17. — Le concert au profit des élèves des écoles gratuites de dessin[1] a eu lieu avant-hier dans la galerie de la reine avec la plus grande affluence. Presque tous les princes du sang y ont assisté. L’affiche n’avait caractérisé aucun des morceaux qui devaient s’y exécuter. Elle faisait à M. Gaviniés, le premier violon de ce pays-ci, l’honneur de déclarer que c’était à son invitation que ses confrères s’étaient réunis pour cet acte de générosité. On ne peut que leur savoir gré de ces efforts, mais on n’a pas trouvé qu’ils eussent répondu à la circonstance et à la dignité de l’assemblée.

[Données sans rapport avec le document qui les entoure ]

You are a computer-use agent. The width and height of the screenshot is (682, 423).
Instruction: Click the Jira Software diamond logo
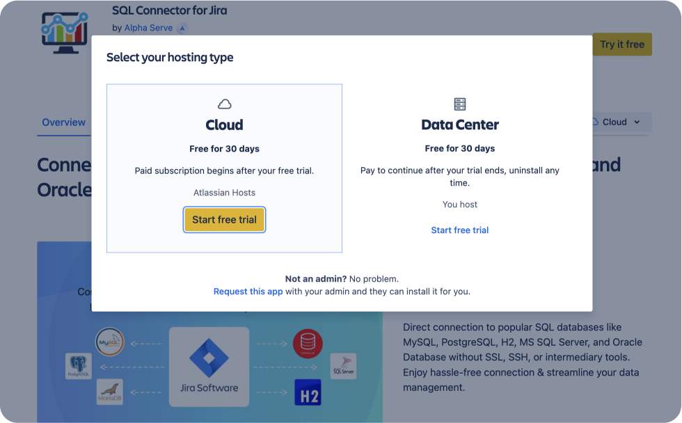(x=209, y=358)
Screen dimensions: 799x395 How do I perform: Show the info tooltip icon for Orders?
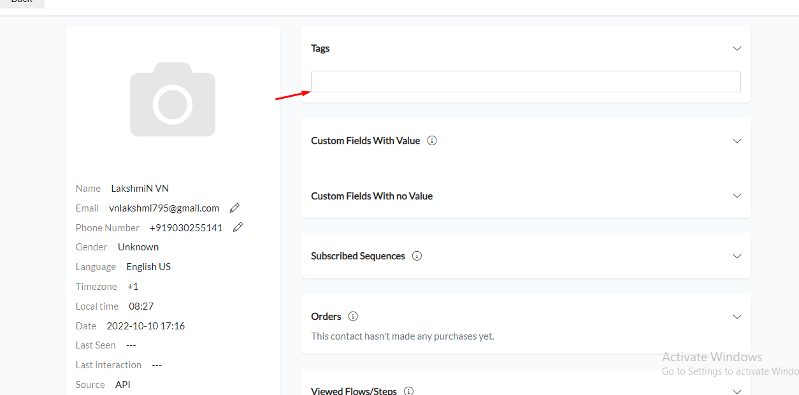[353, 316]
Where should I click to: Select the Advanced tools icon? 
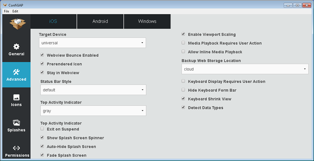pyautogui.click(x=16, y=72)
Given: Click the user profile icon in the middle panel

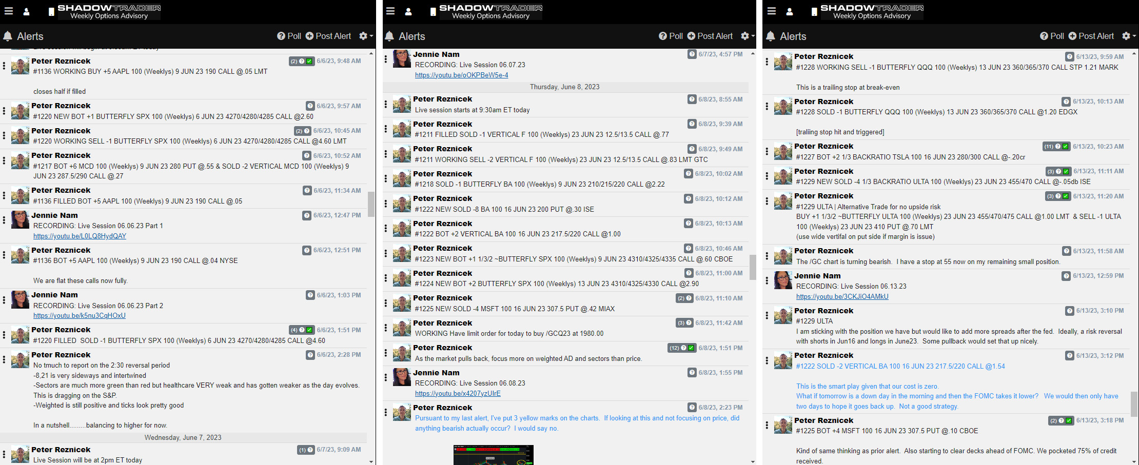Looking at the screenshot, I should (408, 11).
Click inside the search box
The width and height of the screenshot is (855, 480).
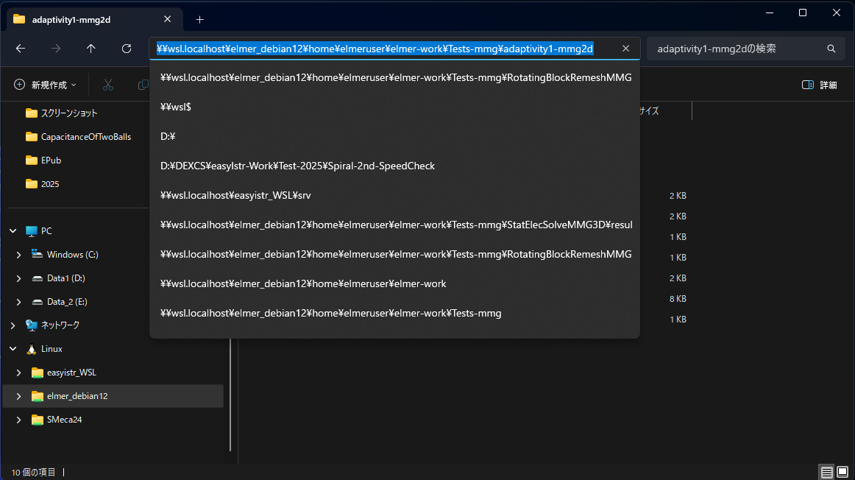[x=736, y=49]
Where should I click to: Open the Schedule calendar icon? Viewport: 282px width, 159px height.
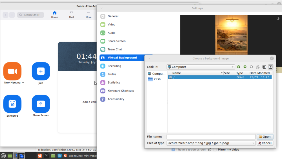pos(12,104)
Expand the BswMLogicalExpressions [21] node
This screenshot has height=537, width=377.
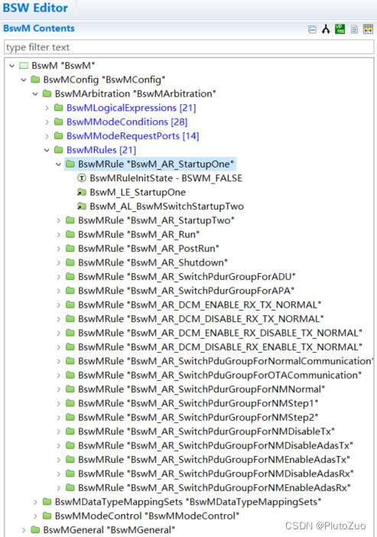(x=47, y=108)
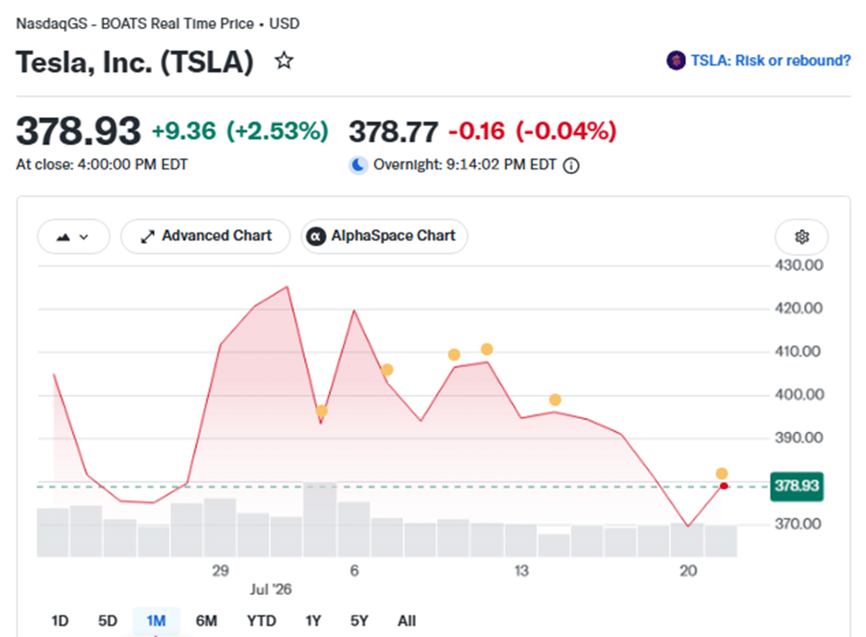866x637 pixels.
Task: Click the AlphaSpace alpha logo icon
Action: (315, 237)
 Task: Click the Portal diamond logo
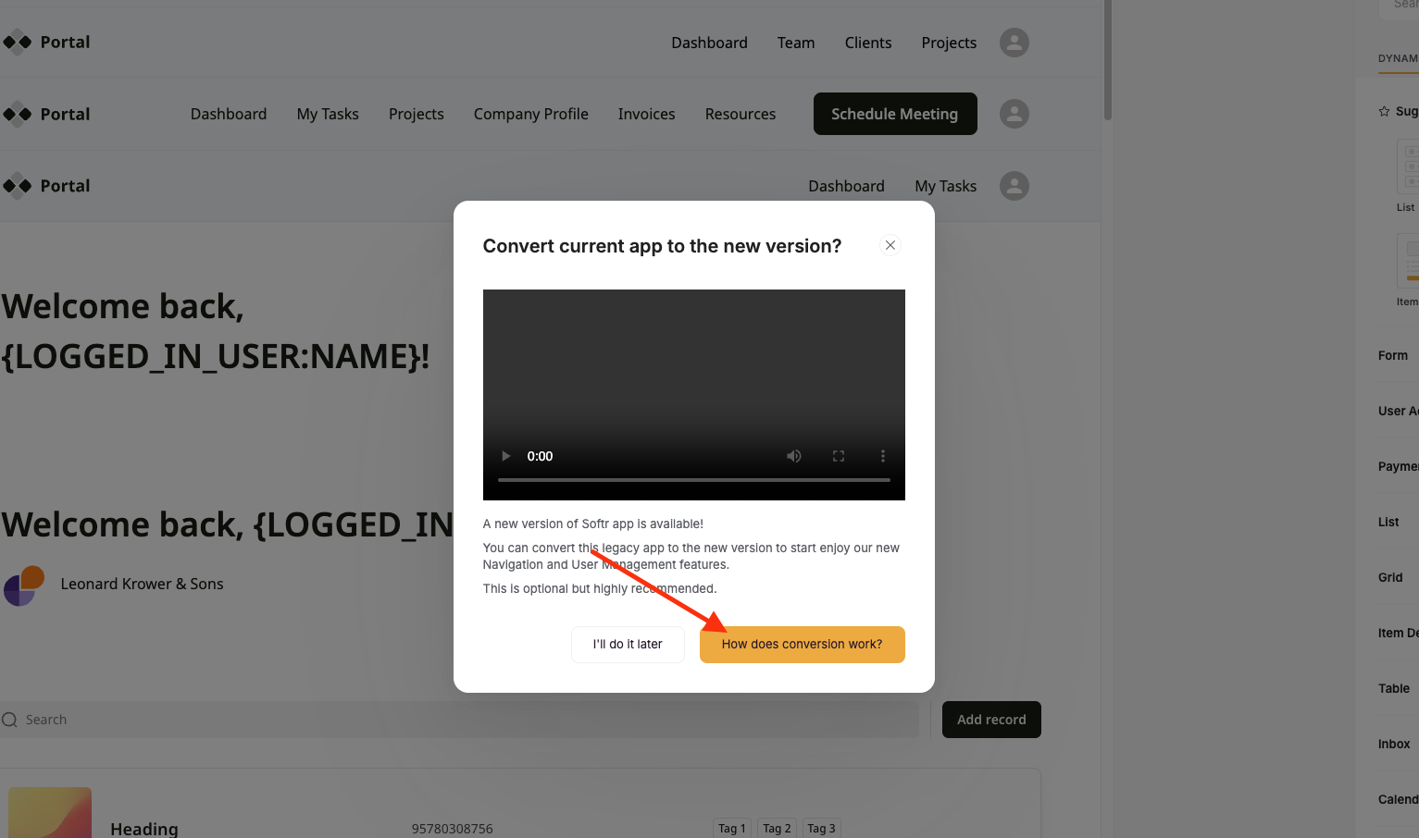tap(17, 42)
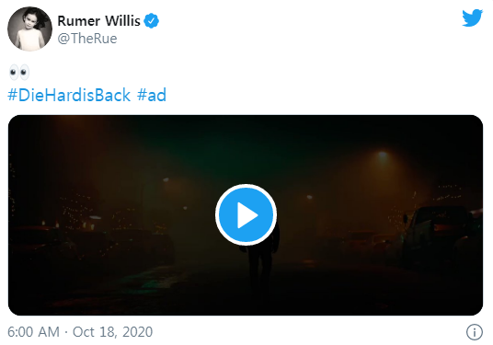Click the dark road at the video bottom
This screenshot has height=345, width=493.
(246, 302)
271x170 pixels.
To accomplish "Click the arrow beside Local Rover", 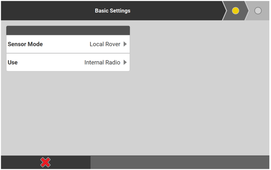I will coord(125,44).
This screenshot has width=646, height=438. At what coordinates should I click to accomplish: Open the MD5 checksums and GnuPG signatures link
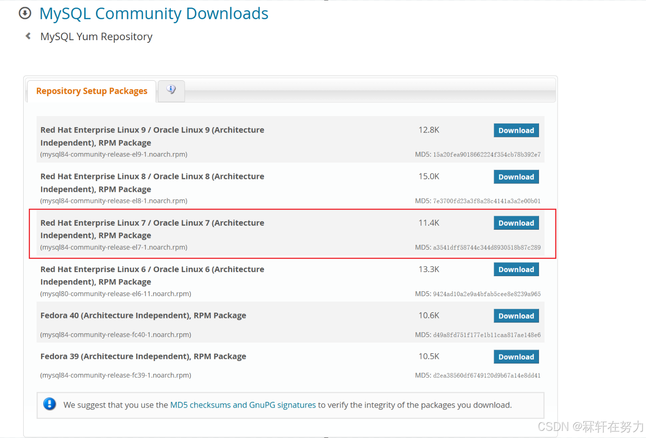coord(243,405)
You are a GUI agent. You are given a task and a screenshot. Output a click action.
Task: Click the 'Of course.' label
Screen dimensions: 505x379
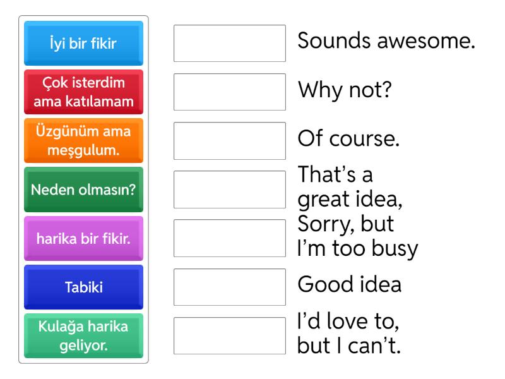348,140
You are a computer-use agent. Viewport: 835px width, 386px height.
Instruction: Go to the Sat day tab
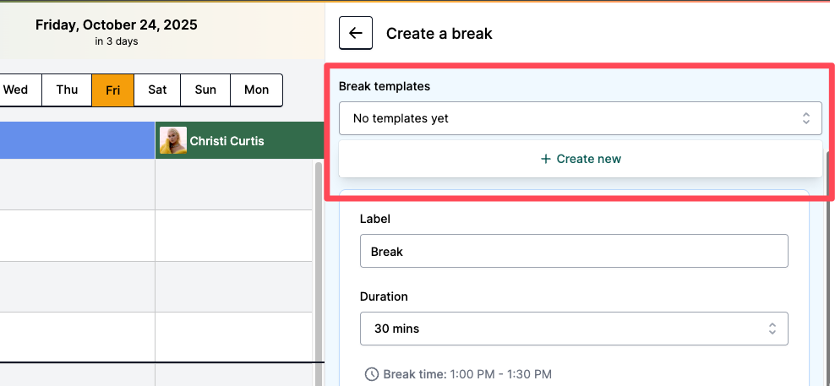click(157, 90)
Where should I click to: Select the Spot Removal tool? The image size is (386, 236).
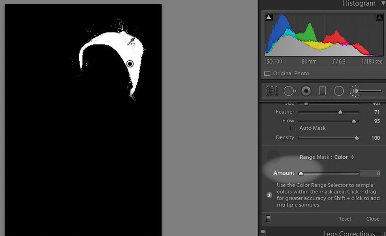pos(290,91)
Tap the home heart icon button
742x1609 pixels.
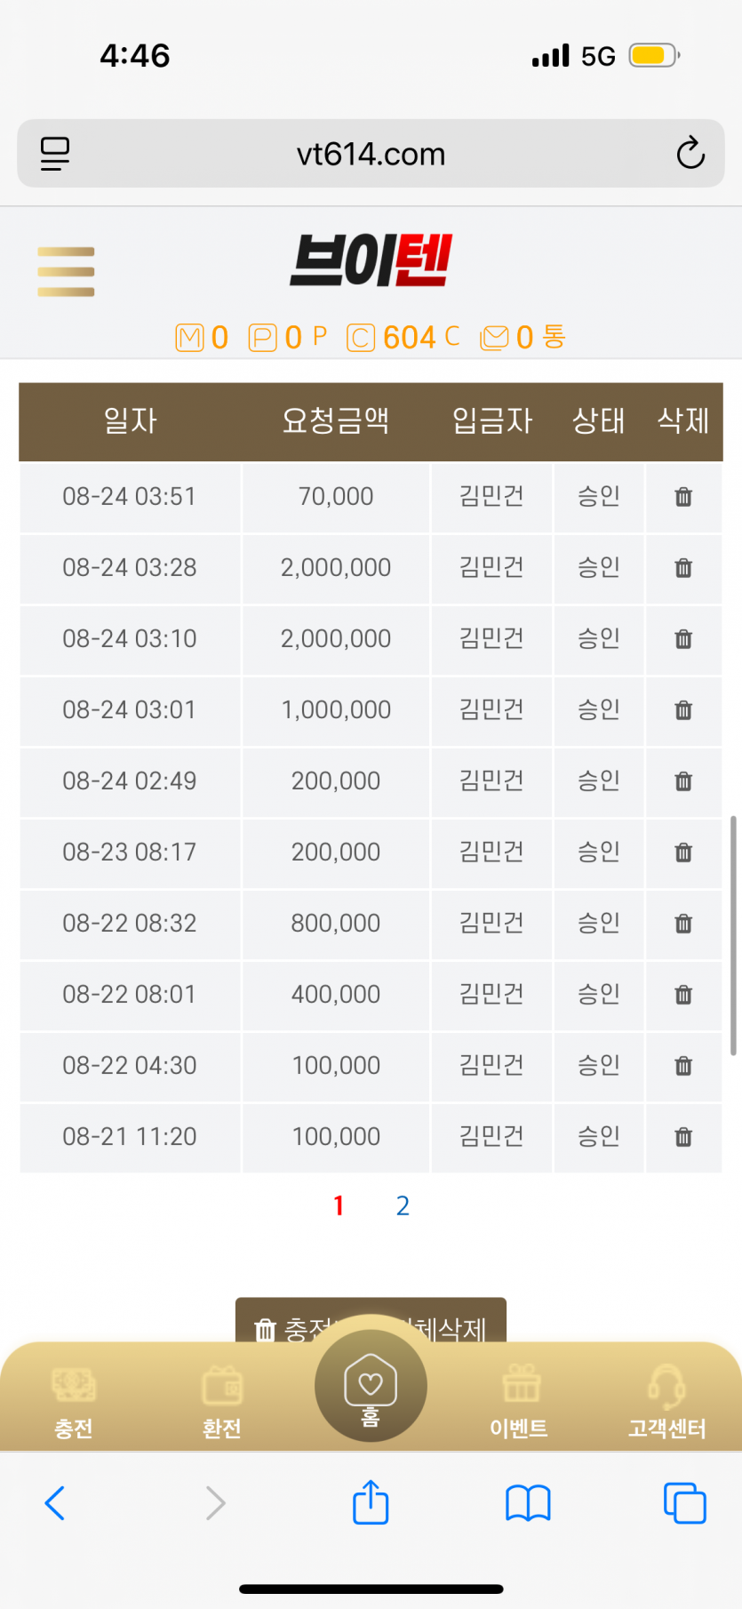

Ce concert, plus instrumental que vocal, n’a rien produit de neuf ; il a été fort tumultueux, parce qu’on n’avait pas proportionné les billets au local, et que quantité d’hommes et de femmes ont été obligés de rester debout. On avait répandu le bruit que Jéliotte y chanterait, mais son amour-propre l’a emporté sur son humanité, et il a eu peur de compromettre sa réputation. On avait prétendu aussi qu’un caprice pourrait bien porter mademoiselle Lemaure à reparaître[2]. Tout cela n’a pas eu lieu, et le concert a été ce qu’on appelle très-commun. Le spectacle le plus beau, le plus touchant, était la décoration des murs de la salle, tous tapissés de divers dessins des jeunes élèves, entre autres de différens portraits de M. de Sartine, leur illustre protecteur. On remarquait avec un plaisir indicible l’envie que ces concurrens avaient eue d’exprimer la bienfaisance de sa physionomie, et plusieurs avaient très-bien réussi.

  1. V. 2 février 1769. — R.
  2. Elle avait quitté le théâtre de l’Opéra en 1750 ; Jéliotte s’était retiré en 1755. — R.